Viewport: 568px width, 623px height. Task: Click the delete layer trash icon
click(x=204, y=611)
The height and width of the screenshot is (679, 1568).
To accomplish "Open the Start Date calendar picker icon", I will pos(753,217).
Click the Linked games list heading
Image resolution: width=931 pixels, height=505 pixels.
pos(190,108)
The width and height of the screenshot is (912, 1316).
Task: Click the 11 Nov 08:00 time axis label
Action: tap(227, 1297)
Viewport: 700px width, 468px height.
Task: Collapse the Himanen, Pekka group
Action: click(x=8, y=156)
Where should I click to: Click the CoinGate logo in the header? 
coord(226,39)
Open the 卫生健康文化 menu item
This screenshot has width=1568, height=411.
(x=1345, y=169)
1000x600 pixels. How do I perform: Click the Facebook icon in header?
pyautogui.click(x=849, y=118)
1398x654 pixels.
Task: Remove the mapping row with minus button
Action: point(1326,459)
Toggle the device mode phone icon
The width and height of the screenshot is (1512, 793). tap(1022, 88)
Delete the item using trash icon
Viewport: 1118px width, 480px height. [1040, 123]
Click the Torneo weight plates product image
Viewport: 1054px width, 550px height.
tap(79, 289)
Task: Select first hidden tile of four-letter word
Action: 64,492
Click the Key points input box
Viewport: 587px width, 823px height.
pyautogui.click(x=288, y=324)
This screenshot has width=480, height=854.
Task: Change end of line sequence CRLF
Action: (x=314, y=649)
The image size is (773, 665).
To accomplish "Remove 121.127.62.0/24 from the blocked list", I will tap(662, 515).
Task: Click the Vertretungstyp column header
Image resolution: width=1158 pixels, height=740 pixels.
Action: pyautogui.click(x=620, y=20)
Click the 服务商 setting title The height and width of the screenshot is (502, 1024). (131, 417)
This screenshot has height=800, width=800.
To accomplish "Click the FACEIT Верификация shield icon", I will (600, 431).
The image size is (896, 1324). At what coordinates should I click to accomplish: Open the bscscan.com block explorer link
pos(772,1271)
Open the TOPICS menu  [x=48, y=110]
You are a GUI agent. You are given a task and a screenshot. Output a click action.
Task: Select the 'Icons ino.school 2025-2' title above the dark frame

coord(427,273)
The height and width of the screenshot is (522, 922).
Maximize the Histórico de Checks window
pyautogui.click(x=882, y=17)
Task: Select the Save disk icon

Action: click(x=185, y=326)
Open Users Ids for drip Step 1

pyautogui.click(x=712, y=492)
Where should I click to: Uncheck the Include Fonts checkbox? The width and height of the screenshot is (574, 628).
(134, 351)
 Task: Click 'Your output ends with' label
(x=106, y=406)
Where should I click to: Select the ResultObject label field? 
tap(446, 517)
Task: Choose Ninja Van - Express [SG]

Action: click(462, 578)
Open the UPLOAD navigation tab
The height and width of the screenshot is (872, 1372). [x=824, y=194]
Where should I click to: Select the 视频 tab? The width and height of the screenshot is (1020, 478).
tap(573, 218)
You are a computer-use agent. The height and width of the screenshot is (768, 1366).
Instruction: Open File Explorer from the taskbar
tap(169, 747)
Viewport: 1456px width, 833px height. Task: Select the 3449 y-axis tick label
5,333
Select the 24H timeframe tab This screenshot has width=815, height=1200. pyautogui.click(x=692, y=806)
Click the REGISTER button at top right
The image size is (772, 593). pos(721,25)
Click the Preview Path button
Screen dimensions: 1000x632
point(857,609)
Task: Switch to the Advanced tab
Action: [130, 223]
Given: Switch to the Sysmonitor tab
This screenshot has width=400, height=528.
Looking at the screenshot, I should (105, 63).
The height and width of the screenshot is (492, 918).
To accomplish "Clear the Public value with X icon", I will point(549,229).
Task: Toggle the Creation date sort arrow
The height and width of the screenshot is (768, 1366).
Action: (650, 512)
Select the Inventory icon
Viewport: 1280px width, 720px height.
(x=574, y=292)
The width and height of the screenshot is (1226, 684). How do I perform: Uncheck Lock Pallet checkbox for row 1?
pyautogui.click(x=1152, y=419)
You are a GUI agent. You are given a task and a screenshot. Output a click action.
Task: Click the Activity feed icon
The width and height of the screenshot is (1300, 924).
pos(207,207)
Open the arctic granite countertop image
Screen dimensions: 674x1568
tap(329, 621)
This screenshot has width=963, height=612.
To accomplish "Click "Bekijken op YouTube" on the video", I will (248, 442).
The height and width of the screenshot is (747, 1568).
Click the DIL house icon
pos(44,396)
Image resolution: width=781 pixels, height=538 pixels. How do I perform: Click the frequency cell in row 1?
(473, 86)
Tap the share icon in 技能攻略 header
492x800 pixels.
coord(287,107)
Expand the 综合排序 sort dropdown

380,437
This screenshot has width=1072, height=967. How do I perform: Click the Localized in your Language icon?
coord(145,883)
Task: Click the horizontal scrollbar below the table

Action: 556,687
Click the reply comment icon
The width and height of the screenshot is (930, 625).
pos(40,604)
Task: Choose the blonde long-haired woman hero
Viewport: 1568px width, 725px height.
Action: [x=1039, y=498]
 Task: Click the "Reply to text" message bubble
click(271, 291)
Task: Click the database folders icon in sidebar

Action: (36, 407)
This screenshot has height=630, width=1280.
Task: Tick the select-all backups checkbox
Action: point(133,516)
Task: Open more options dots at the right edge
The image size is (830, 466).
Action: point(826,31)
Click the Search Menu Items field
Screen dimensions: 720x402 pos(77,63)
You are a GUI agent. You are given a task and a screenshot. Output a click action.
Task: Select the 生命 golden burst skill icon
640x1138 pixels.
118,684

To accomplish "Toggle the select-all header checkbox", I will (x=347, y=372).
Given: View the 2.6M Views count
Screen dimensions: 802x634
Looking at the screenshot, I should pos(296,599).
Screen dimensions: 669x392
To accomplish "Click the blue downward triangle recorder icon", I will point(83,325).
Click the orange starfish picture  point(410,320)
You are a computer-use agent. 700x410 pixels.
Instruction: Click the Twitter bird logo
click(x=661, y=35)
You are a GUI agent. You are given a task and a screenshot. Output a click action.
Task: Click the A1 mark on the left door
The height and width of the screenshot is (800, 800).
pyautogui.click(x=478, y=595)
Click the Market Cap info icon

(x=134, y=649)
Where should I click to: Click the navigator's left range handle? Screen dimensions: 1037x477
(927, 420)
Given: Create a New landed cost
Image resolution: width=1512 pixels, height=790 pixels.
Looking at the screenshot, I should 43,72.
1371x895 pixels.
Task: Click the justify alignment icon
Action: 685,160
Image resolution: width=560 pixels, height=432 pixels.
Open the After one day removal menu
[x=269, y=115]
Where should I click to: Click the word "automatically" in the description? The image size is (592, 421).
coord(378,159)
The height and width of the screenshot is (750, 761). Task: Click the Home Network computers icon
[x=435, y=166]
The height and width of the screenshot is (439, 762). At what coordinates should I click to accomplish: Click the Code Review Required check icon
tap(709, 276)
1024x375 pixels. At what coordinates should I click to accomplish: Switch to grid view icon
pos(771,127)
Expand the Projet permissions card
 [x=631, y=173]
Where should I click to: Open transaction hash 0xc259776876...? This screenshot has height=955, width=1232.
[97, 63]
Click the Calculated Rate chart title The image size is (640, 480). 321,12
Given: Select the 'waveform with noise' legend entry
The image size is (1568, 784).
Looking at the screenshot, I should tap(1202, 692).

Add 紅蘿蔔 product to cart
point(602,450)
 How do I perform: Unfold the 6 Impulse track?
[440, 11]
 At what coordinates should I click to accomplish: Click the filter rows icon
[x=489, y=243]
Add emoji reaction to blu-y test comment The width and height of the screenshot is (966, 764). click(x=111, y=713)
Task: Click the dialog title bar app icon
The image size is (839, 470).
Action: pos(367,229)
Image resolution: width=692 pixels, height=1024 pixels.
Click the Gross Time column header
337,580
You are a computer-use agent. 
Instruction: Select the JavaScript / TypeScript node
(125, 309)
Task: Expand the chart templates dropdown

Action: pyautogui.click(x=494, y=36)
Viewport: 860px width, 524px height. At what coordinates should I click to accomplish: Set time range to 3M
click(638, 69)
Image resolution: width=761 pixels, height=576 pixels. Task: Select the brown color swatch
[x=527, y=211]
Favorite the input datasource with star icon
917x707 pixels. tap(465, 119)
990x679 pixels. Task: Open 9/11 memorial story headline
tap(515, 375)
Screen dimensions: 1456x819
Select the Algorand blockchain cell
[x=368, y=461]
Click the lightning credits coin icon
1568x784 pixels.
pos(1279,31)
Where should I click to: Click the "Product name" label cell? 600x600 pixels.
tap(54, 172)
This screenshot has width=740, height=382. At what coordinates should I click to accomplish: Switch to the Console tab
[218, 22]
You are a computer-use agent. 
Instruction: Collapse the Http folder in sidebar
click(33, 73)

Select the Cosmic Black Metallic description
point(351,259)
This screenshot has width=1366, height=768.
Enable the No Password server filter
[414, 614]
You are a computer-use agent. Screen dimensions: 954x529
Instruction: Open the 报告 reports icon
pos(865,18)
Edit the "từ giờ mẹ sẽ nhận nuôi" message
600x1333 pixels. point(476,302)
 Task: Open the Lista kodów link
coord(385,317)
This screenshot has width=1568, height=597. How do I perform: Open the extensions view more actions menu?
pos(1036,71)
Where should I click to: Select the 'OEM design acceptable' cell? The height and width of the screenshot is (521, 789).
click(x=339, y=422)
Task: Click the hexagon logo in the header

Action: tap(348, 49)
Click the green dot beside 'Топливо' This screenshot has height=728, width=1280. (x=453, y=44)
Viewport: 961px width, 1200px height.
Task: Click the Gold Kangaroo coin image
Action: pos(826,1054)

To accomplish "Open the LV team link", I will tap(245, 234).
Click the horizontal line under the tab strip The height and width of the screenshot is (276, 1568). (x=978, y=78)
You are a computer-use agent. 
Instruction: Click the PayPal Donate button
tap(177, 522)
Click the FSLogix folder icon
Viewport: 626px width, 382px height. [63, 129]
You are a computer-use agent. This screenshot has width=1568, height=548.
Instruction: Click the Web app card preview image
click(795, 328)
====
__What is needed__:
Look through the entries above and quote exactly the lines from the line with "Where should I click to: Open" to the line with "Task: Click the dialog title bar app icon", counting both of those lines.

__Answer space__:
Where should I click to: Open transaction hash 0xc259776876...? This screenshot has height=955, width=1232.
[97, 63]
Click the Calculated Rate chart title The image size is (640, 480). 321,12
Given: Select the 'waveform with noise' legend entry
The image size is (1568, 784).
Looking at the screenshot, I should tap(1202, 692).

Add 紅蘿蔔 product to cart
point(602,450)
 How do I perform: Unfold the 6 Impulse track?
[440, 11]
 At what coordinates should I click to accomplish: Click the filter rows icon
[x=489, y=243]
Add emoji reaction to blu-y test comment The width and height of the screenshot is (966, 764). click(x=111, y=713)
Task: Click the dialog title bar app icon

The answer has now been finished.